Content starts

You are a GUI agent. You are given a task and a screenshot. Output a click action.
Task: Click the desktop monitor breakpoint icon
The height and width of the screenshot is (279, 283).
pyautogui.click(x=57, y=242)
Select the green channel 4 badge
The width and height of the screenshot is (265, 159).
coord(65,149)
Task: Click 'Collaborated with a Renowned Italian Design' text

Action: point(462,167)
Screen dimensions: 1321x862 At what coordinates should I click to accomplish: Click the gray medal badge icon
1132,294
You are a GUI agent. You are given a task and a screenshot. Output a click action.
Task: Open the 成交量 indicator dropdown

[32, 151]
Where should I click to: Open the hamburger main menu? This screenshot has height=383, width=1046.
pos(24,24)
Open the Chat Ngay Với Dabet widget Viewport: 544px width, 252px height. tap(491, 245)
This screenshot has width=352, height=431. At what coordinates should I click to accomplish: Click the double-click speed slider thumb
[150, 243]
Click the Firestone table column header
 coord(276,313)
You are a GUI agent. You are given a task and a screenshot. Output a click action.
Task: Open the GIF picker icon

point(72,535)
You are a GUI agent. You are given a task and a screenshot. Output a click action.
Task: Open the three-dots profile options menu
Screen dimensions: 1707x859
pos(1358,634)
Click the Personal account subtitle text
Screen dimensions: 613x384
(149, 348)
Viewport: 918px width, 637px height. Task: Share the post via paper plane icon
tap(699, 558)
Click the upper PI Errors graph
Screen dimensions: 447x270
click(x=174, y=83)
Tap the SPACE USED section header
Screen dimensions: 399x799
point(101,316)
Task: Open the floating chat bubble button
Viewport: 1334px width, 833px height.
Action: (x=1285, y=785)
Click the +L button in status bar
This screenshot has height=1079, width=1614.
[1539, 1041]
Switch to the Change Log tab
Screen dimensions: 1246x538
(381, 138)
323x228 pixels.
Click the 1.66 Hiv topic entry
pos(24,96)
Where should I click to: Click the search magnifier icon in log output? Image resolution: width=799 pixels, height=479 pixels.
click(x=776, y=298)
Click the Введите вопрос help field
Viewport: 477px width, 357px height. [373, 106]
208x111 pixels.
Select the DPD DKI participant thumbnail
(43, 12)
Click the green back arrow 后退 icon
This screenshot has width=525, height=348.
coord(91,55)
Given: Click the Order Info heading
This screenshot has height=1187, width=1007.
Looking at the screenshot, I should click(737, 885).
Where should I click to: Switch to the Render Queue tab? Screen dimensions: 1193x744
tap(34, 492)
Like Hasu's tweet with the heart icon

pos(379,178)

Content ends

Print nothing except the lines from the line containing "Tap the SPACE USED section header" to the end of the listing, exactly as written.

Tap the SPACE USED section header
Screen dimensions: 399x799
point(101,316)
Task: Open the floating chat bubble button
Viewport: 1334px width, 833px height.
Action: (x=1285, y=785)
Click the +L button in status bar
This screenshot has height=1079, width=1614.
[1539, 1041]
Switch to the Change Log tab
Screen dimensions: 1246x538
(381, 138)
323x228 pixels.
Click the 1.66 Hiv topic entry
pos(24,96)
Where should I click to: Click the search magnifier icon in log output? Image resolution: width=799 pixels, height=479 pixels.
click(x=776, y=298)
Click the Введите вопрос help field
Viewport: 477px width, 357px height. [373, 106]
208x111 pixels.
Select the DPD DKI participant thumbnail
(43, 12)
Click the green back arrow 后退 icon
This screenshot has width=525, height=348.
coord(91,55)
Given: Click the Order Info heading
This screenshot has height=1187, width=1007.
Looking at the screenshot, I should click(737, 885).
Where should I click to: Switch to the Render Queue tab? Screen dimensions: 1193x744
tap(34, 492)
Like Hasu's tweet with the heart icon

pos(379,178)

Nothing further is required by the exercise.